The Company and Pyxis are parties to a Stock Purchase Agreement dated as of March 5, 2003 (the Agreement). Capitalized terms not otherwise defined in this Amendment shall have the meanings given to them in the Agreement.
The parties agree as follows:
1. Section 5.1 of the Agreement is hereby amended to add the following at the end of said section: The Investor agrees to vote its shares of Preferred Stock at the Companys next annual meeting of stockholders in favor of (i) increasing the Companys authorized preferred stock from 5,000,000 shares to 6,000,000 shares and (ii) increasing the Companys authorized Common Stock from 50,000,000 to 75,000,000. In exchange, the Company agrees to not issue, by merger or otherwise, any Common Stock or preferred stock other than in a Permitted Issuance (as defined in Section 5.3 below) without the vote or written consent of the holders of at least a majority of the then outstanding shares of Preferred Stock.
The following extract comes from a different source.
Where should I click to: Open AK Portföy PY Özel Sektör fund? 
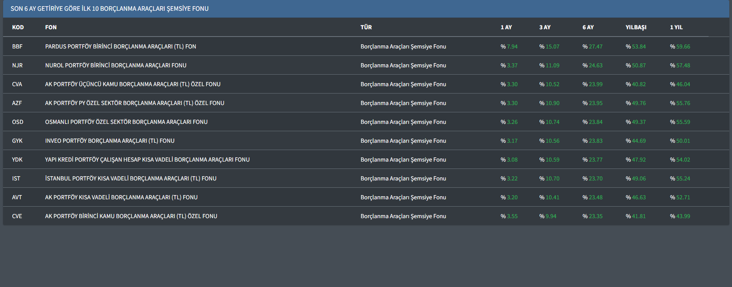point(135,103)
The Companys obligation under this Section 5.1 shall terminate at such time as the Investor and its Affiliates own less than 40% of the shares of Preferred Stock issued pursuant to this Agreement. The Company acknowledges that money damages alone would be an inadequate remedy for any breach or threatened breach by Company of this Section and that, in addition to any other rights and remedies Pyxis may have for any such breach or threatened breach, the Investor shall have the right to seek injunctive and other equitable relief, including specific performance. For the purposes of this Section 5.1, Permitted Issuances means the issuance of shares of Common Stock, preferred stock or rights to acquire either of the foregoing by the Company (i) upon conversion or exercise of any convertible securities, options, or warrants outstanding prior to the date hereof; (ii) to employees, consultants, officers or directors of the Company pursuant to any stock option, stock purchase or stock bonus plan, agreement or arrangement approved prior to the date hereof by the Companys Board of Directors; (iii) up to an aggregate of 500,000 shares to persons or entities in connection with equipment leasing arrangements, bank or other institutional loans, or strategic research partnerships and where the principal purpose of such issuance is not equity financing; (iv) as a result of any stock split, combination, dividend, distribution, reclassification, exchange or substitution; and (v) in an equity financing transaction approved by at least a majority of the directors elected by the Investor.
2. Except as amended hereby, all of the terms and conditions of the Agreement shall remain in full force and effect. This Amendment shall be binding upon and inure to the benefit of the parties hereto and their respective successors and assigns.
3. This Amendment may be executed in two or more counterparts, each of which shall be deemed an original, but all of which together shall constitute one and the same instrument. This Amendment shall be governed by, and construed in accordance with, the laws of the State of Delaware, without regard to principles of conflicts of laws.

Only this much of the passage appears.